A 58-Year-Old Man with Foot Numbness Following a Car Accident

January 6, 2021

A 58-Year-Old Man with Foot Numbness Following a Car Accident

The patient is a 58-year-old man with a history of hypertension, diabetes mellitus complicated by neuropathy, and obesity (body mass index of 42 kg/m2) who presented for the evaluation of pain, edema, and numbness in the left hindfoot following a motor vehicle collision. Following the motor vehicle collision, the patient was referred to a podiatrist by his primary care physician for the treatment of pain. Conventional radiographic images at that time were read as negative. The patient experienced an exacerbation of pain in the same foot 8 months later when he felt a pop following a fall from standing. Following this exacerbation, the patient returned to his podiatrist and underwent 6 weeks of casting followed by a course of physical therapy. After these treatments failed to relieve the pain that the patient was experiencing, he underwent magnetic resonance imaging (MRI).

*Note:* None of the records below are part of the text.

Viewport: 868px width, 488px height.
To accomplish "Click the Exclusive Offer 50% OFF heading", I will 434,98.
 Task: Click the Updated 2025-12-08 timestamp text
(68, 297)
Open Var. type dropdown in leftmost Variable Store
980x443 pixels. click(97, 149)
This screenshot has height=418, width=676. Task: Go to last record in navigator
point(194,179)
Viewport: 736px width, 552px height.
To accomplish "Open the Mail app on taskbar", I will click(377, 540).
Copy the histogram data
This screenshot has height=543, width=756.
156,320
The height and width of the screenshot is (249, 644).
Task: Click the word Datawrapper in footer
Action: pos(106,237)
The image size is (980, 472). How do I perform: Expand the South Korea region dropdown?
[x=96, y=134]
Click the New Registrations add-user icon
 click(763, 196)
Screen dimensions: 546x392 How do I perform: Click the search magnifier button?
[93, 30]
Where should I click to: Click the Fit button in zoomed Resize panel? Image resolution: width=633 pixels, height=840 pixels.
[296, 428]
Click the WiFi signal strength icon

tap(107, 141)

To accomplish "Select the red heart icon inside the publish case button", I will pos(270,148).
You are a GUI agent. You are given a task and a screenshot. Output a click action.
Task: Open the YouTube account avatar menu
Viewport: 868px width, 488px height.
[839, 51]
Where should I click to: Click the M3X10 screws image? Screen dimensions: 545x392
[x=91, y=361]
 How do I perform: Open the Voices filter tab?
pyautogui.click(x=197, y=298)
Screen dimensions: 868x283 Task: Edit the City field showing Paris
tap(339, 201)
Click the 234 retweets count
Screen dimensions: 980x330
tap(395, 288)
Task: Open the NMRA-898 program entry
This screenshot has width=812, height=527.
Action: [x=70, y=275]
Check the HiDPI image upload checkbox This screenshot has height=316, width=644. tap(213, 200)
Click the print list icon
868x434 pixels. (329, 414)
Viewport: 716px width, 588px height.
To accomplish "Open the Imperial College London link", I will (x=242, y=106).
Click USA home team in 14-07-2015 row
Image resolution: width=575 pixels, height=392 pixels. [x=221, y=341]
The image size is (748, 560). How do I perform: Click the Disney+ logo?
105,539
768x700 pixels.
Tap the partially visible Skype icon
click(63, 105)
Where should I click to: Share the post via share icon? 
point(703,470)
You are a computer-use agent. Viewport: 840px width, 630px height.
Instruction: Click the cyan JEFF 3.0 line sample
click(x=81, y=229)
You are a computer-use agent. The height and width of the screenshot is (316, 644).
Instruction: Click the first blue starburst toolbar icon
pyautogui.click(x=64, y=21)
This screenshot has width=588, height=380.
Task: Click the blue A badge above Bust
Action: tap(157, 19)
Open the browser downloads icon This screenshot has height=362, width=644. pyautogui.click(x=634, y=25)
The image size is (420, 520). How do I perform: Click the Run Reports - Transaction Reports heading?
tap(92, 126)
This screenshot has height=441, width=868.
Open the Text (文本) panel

The MRI, per report, revealed diffuse bone marrow edema in the talus and navicular bones, an erosive irregularity at the talonavicular joint, and a large, multiloculated fluid collection. The radiologist included osteonecrosis, stress fractures, advanced erosive arthropathy, and infection in his differential diagnosis. The nuclear scan displayed a focal area of uptake in the anterior aspect of the talus and talar head. Moderate to severe degenerative changes were also noted in the hindfoot and midfoot joints with numerous subchondral cysts present. No fracture or midfoot collapse was noted.

After imaging, the patient was examined in an orthopaedic clinic. Here, he was diagnosed with Charcot arthropathy, and his symptoms were not relieved by a trial of ibuprofen and an air cast boot. Because of the patient’s insistence that his symptoms did not exist prior to his injury, he sought treatment with a foot and ankle specialist 19 months after the motor vehicle collision.

During his initial visit to the foot and ankle clinic, the patient reported numbness and pain over the anterior ankle and the medial and plantar surfaces of the foot. On physical examination, he was tender to palpation over the anterior ankle, lateral talonavicular joint, and sinus tarsi. He was also noted to have some mild edema of the dorsal foot. Radiographs revealed chronic-appearing deformity of the midfoot with some sclerotic changes of the osseous structures, midfoot sag, and advanced degenerative changes of the talonavicular, subtalar, and midfoot joints (Fig. 1).

Because of the patient’s clinical picture and preexisting neuropathy, these radiographic findings were believed to be consistent with remote trauma and degenerative Charcot arthropathy. A new MRI of the foot and ankle without contrast was ordered to evaluate for osteonecrosis compared with talar edema, as osteonecrosis would prognosticate poorly for the success of future arthrodeses. Before MRI, potential surgical plans were discussed because of the midfoot degeneration including subtalar, talonavicular, naviculocuneiform, and first tarsometatarsal fusions. Additional imaging studies were obtained (Figs. 2-A and 2-B).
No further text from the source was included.